Posted by Peter S. Scholtes at July 8, 2003 8:41 PM
Speaking of local geniuses, amid all the hyping and panning of The Matrix Reloaded, few noticed the mainstream arrival of Randall Duk Kim, arguably America's greatest Shakespearean actor. He appeared as the Key Maker in the movie, and at the MTV Movie Awards, where he got to say, "What's happening, hot stuffs?" in homage to Sixteen Candles. But back when Anthony Michael Hall was hot stuff, Randall Duk Kim was best known as the co-founder and star-actor of American Players Theatre in Spring Green, Wisconsin, the company he launched in 1979 after a stint at the Guthrie.
Now in its 24th season, American Players is still the best way of experiencing A Midsummer Night's Dream in the open air of a dreamy midsummer night. Kim became the definitive Hamlet, Shylock, and Puck during his 12 years with the company, and was endlessly courted by Hollywood. He stuck to the stage, though, and for a while wanted American Players Theatre to stick mainly (if not exclusively) to Shakespeare--a purism that became financially untenable as the company sought to keep seats filled. Kim eventually left the company as it branched out (they now do Greek classics and other British comedies). But from the vantage point of Keanu's side, such compromises must seem paltry today.

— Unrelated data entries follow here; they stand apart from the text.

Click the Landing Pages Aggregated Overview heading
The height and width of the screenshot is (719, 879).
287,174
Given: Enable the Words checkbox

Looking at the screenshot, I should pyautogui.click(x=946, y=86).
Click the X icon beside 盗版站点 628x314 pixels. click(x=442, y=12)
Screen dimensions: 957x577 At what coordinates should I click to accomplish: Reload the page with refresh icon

Kim returns to Wisconsin on Sunday, July 27, visiting for the first time since he left American Players Theatre in 1991. He'll speak at an afternoon ceremony inducting the new Fellows of the Wisconsin Academy of Sciences, Arts and Letters in Appleton (Houdini's home town). So fans might want to make a theatrical weekend of it in Wisconsin: Pygmalion, Hamlet, and The Two Gentlemen of Verona are now playing at American Players Theatre (here's their official site; the Mapquest and Spring Green sites are also helpful). Then there's always the House on the Rock, Spring Green's cheesier, trippier claim to fame. That's one for the red pill.

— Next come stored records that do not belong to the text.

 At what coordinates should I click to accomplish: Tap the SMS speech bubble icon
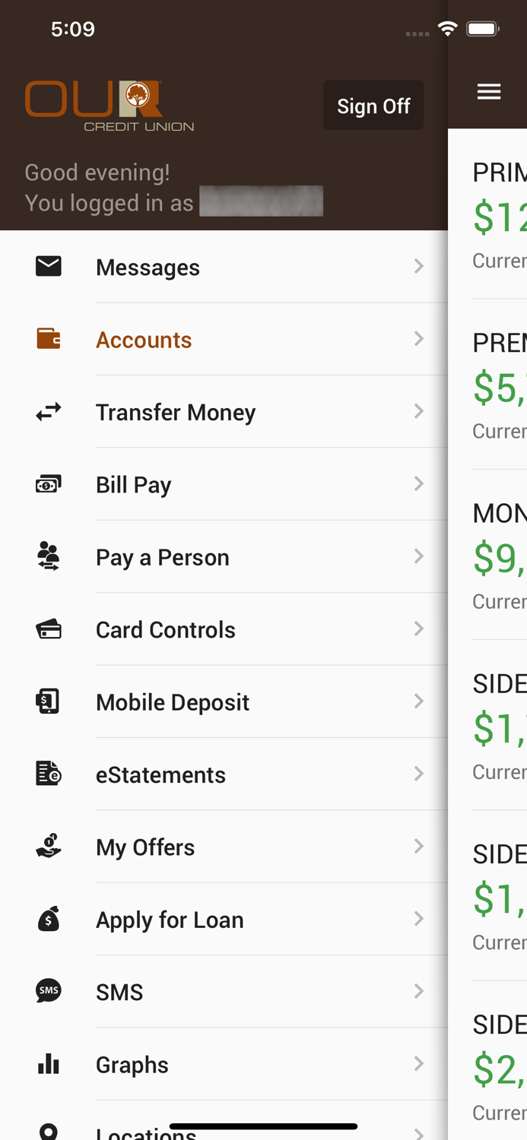(x=49, y=991)
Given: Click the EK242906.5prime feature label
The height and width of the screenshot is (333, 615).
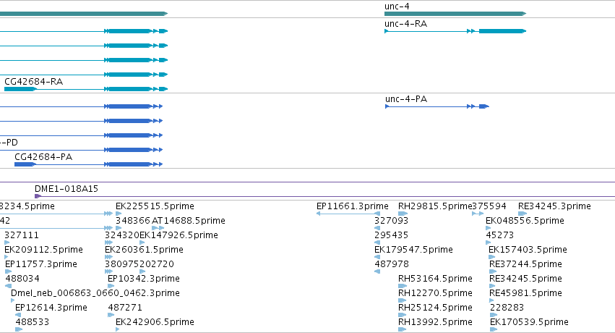Looking at the screenshot, I should (155, 322).
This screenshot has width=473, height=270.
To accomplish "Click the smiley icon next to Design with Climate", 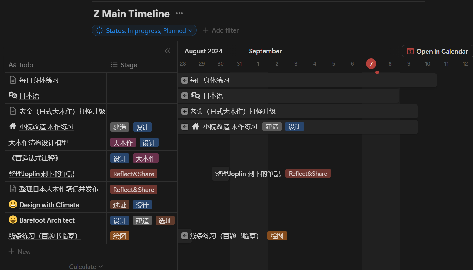I will [x=13, y=205].
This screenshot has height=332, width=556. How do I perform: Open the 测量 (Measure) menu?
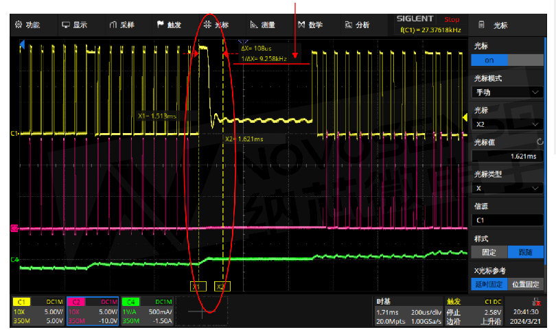click(x=263, y=25)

Posted by Peter S. Scholtes at July 8, 2003 7:23 PM
Somebody stole Spider John Koerner's guitar on June 26, a crime akin to jacking B.B. King's Lucille and selling it on eBay. The prized instrument is a 1947 Acoustic Gretsch 6-string modified into a 12-string, and has long been part of the Minneapolis blues legend's distinct sound. You can't miss it if you find it: The Gretsch inlay on top of the neck is misspelled, with an 'r' where the 'c' should be (GRETSCH spelled as "GRETSRH"). Call the police in Minneapolis, Minnesota, if you hear anything. And go here for a photo of the "Gretsrh." Spider John appears Sunday at this weekend's massive Green Man Festival in Duluth.